Opinion: Refusing the sale of Hanukkah decorations is not part of ‘Christian Values’

Bruce Walton is a senior columnist for the Daily Kent Stater. Contact him at [email protected].

Bruce Walton

I’ve never been denied goods or services from a vendor or company. Luckily, I’ve been privileged enough to not have someone tell me that I’m not wanted, but I would imagine it would feel insulting as a customer and as a person. However, this is a very poor business strategy.

Hobby Lobby, a national craft store, owned by (you guessed it) Republican billionaire Steve Green announced Wednesday Hobby Lobby will not sell Hanukkah items because of Green’s “Christian values.”

Let’s talk business for a second. This is incredibly stupid, and a very important rule for business is that “the customer’s always right.” I don’t understand why this is a problem but if you want to sell things, but only sell them to or for a certain group of people, find a different career.

Now let’s talk religion: I am not a fan of this excuse. Denying people something because it’s against your religion to be gay or Jewish or Muslim is not Christian — it’s bigoted. It makes no sense to do that for Christian values because those aren’t Christian values, and I take offense to anyone who hides behind a religious notion to deny anyone’s rights.

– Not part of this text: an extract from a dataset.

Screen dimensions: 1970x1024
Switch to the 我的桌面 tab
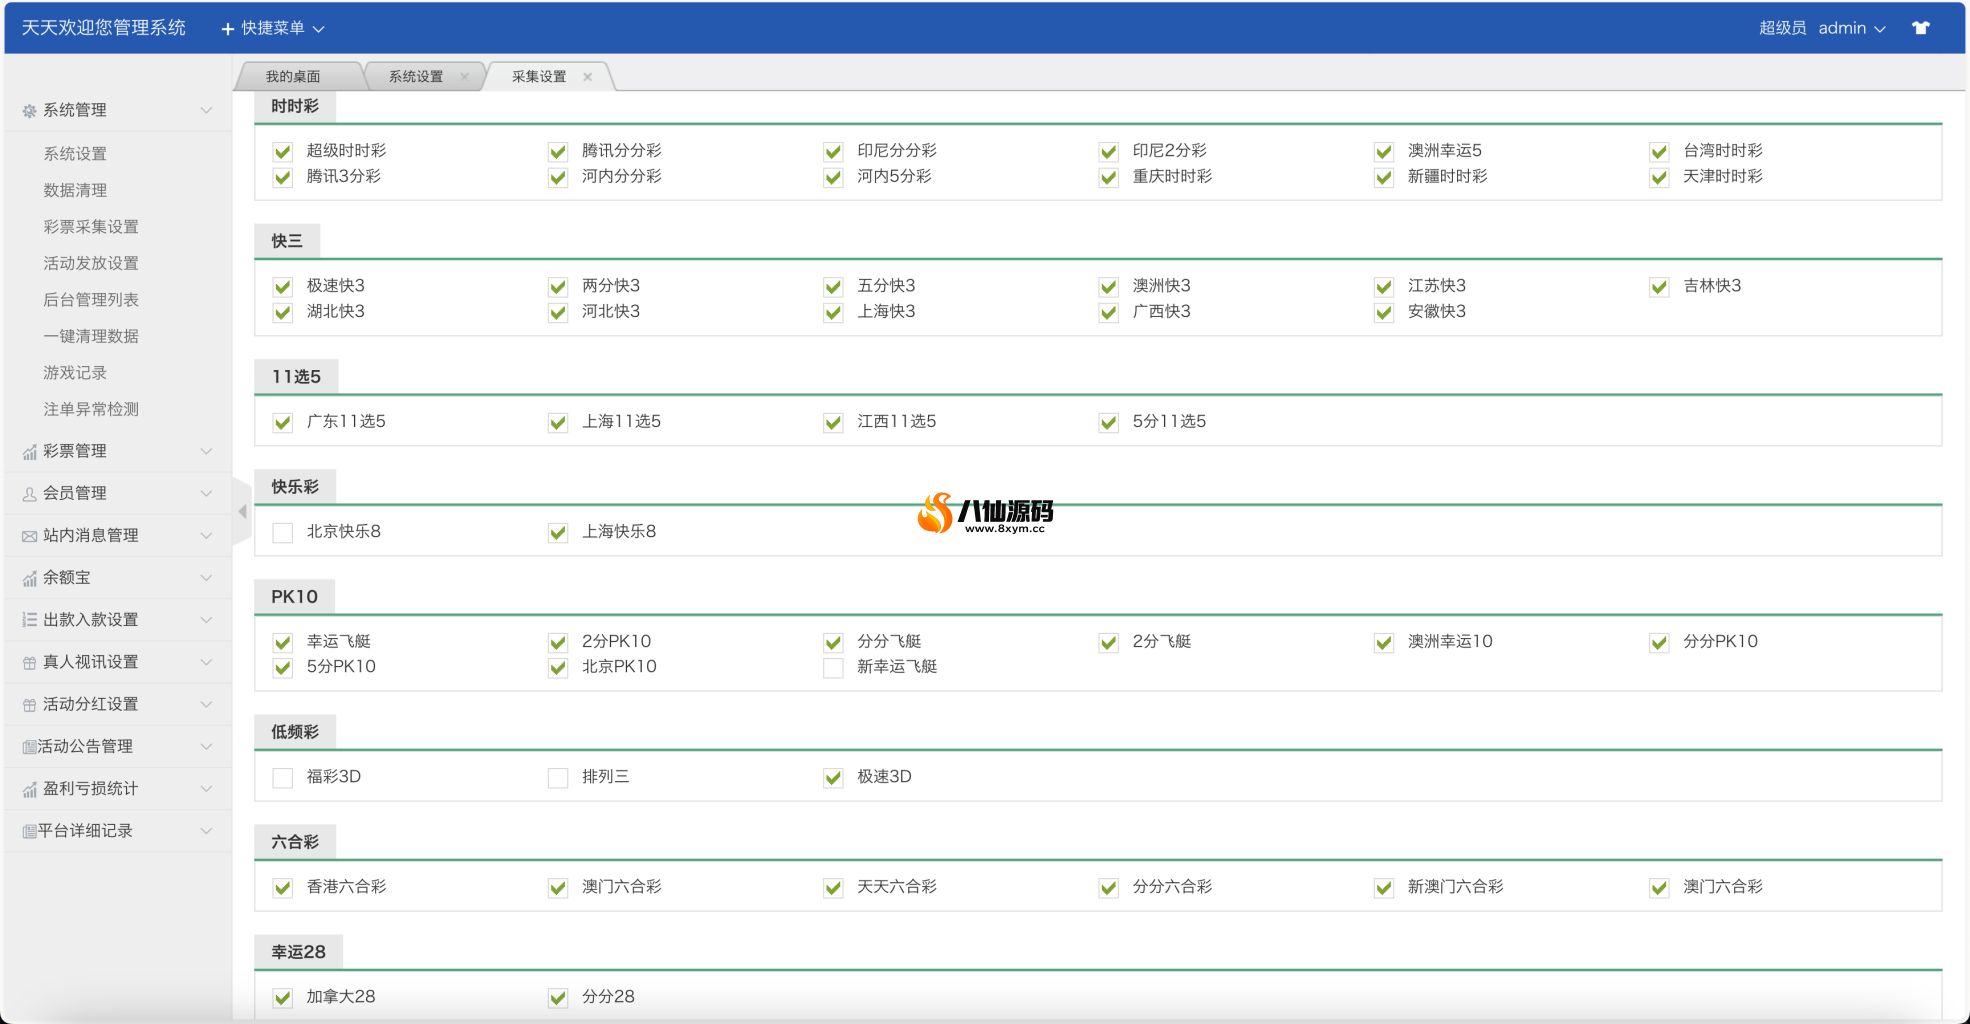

Jesus, the Christian deity, healed all who asked, be the Jews or Gentiles. He served the Lord, not the religion. Even criminals, people who didn’t believe in the Holy Lord, such as whores and vagabonds, he blessed and saved everyone. Even up until he was crucified, he begged his father to forgive them, for they knew not what they done.

This is what Christianity is based off of, the worship of Jesus, the son of God, dying for our sins. He didn’t die for Christians’ sins, he didn’t die for straight people’s sins, and he did it for “our” sins; he died for everyone’s! Christians worship this “King of the Jews” because he helped everyone, whether they were his equal or not.

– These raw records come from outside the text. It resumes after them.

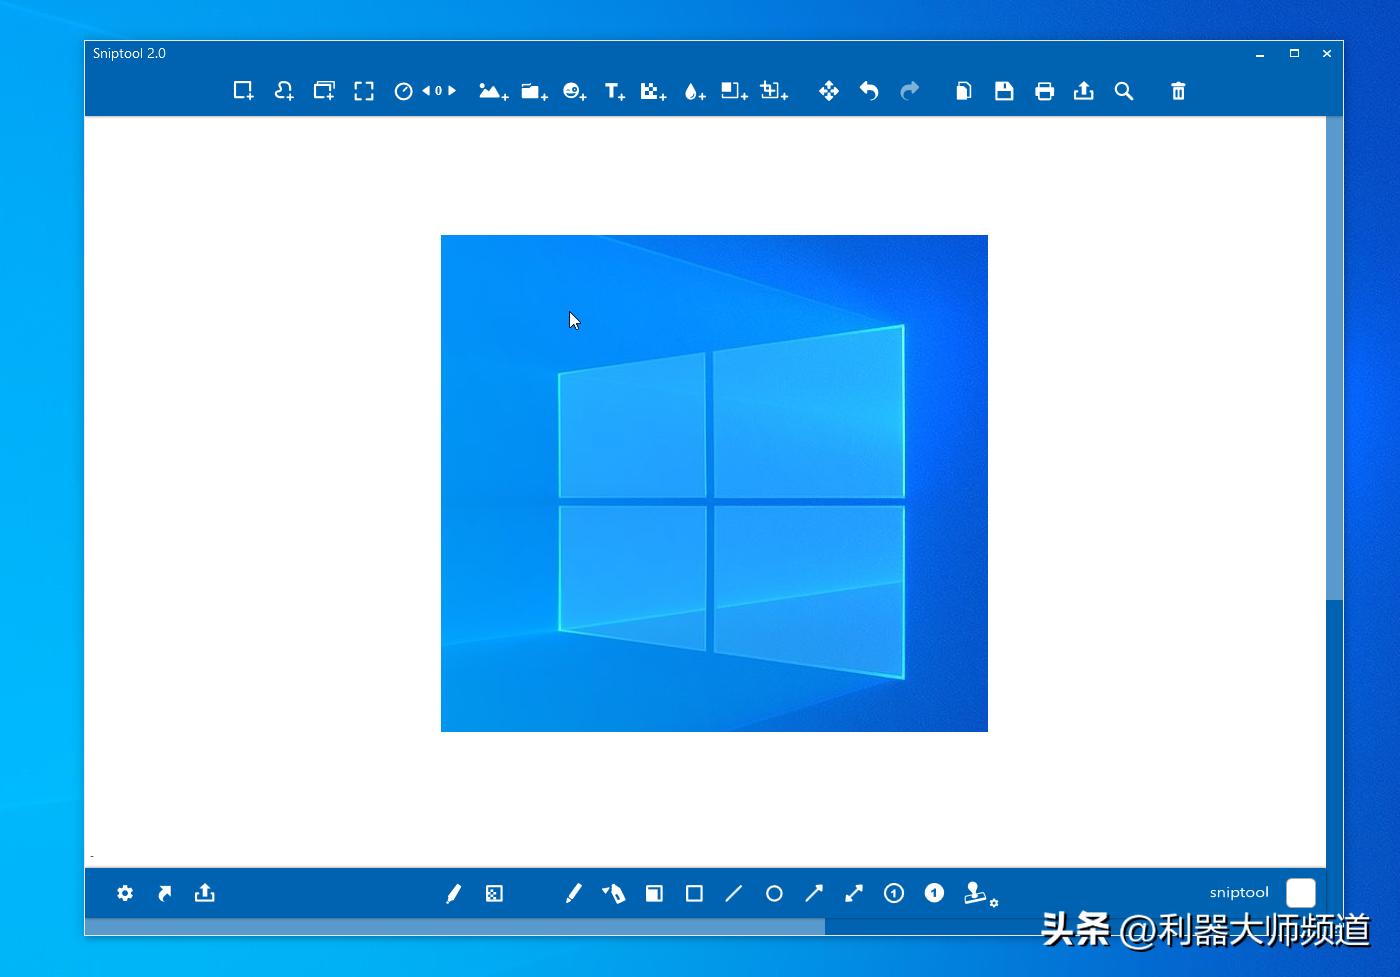
Task: Select the numbered counter tool
Action: (x=894, y=893)
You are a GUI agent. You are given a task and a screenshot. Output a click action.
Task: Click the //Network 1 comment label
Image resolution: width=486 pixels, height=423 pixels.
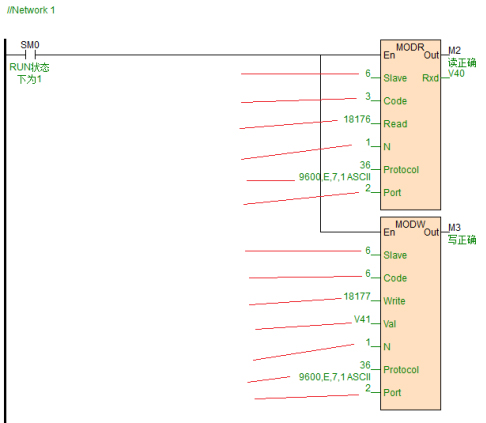coord(31,10)
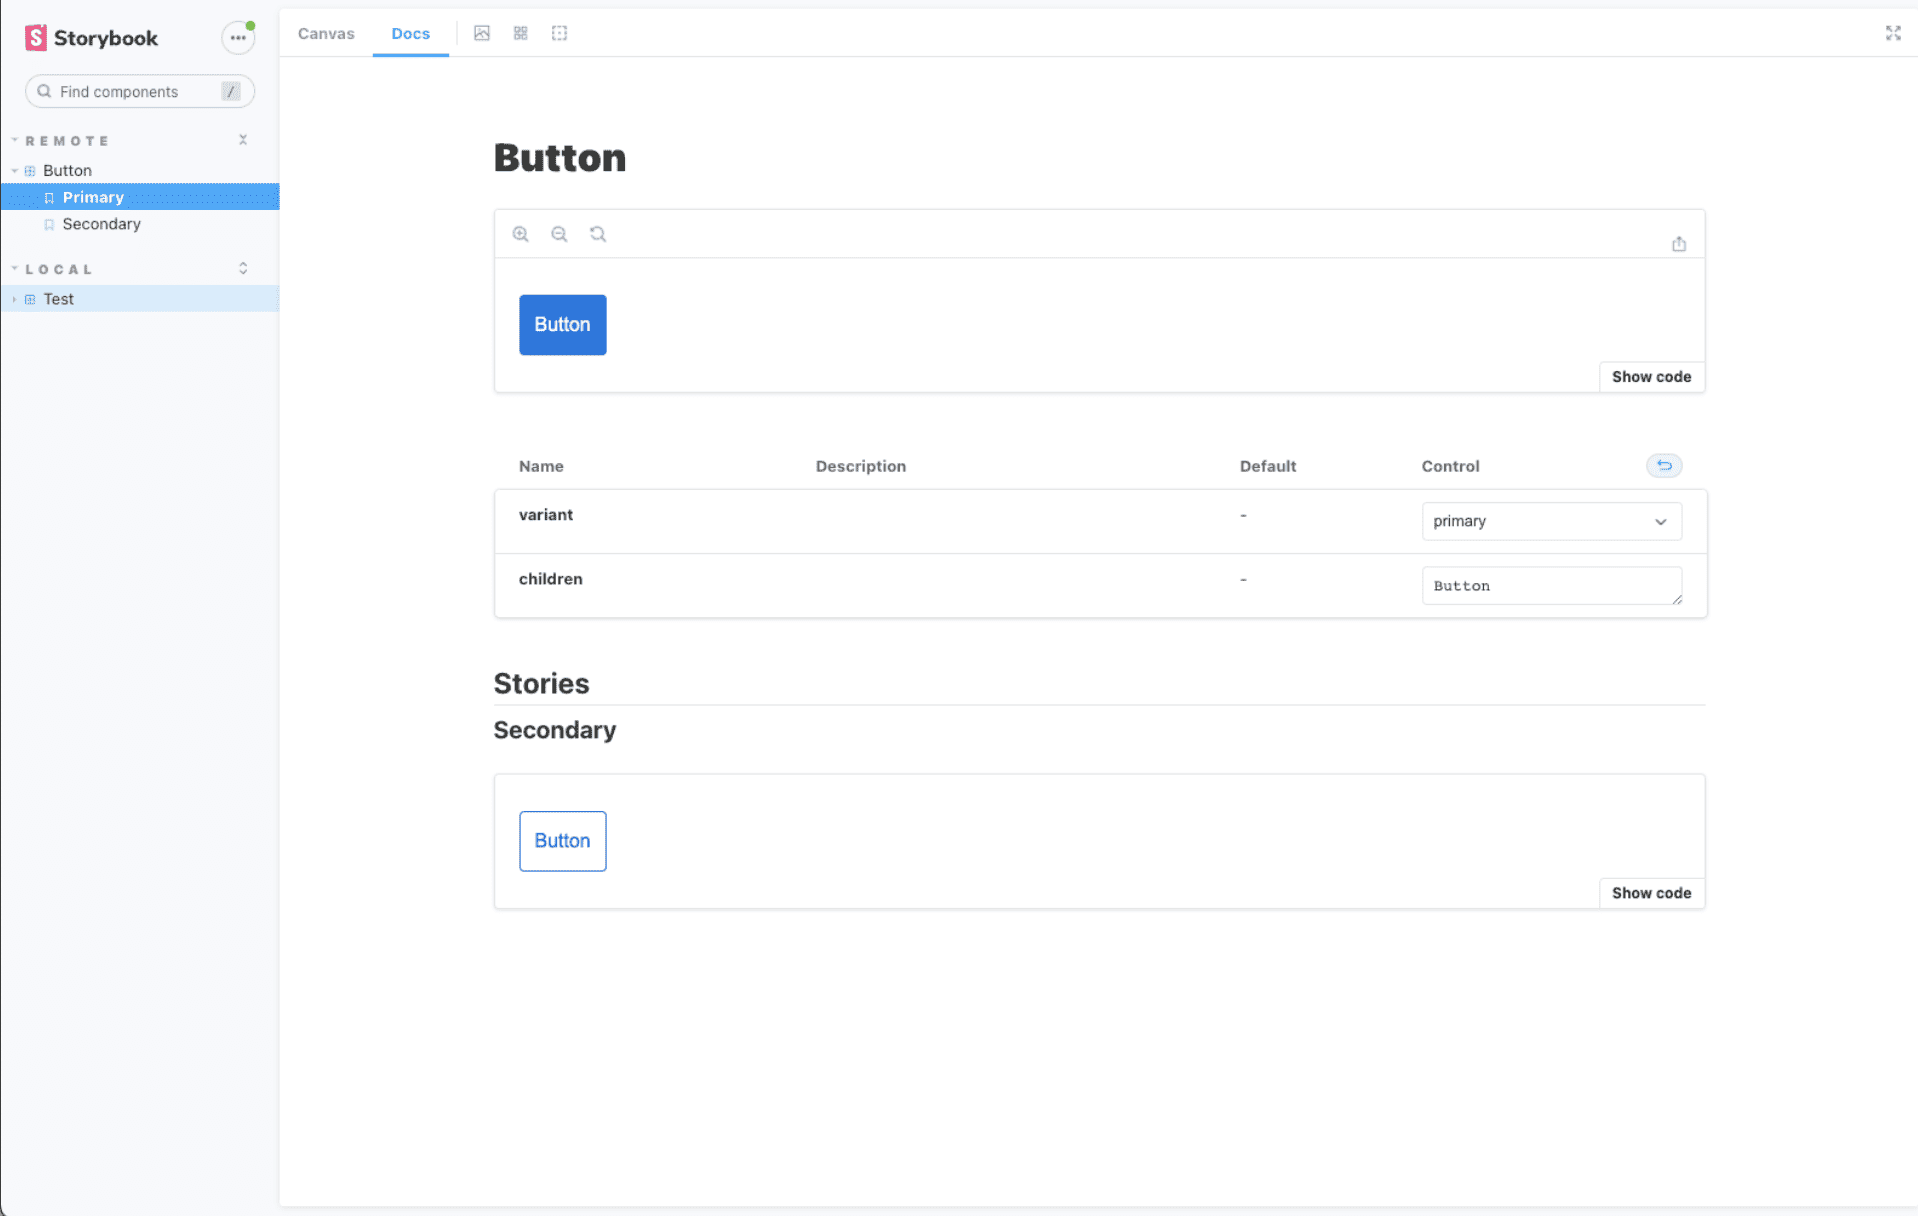Click the outlined Secondary Button preview
The image size is (1918, 1216).
coord(562,841)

But if you want to base your business practice after Christian values, let it be based on the golden rule: “Do unto others as you would have them unto you.”

So let’s all be an example for Steve Green. If he doesn’t want to sell certain items that aren’t for his values, that means he probably wants us all to refuse to buy anything at his store since that’s against our values. So once he starts wondering why his sales are going down and he’s losing so much money, he really can say it’s because of “Christian values.”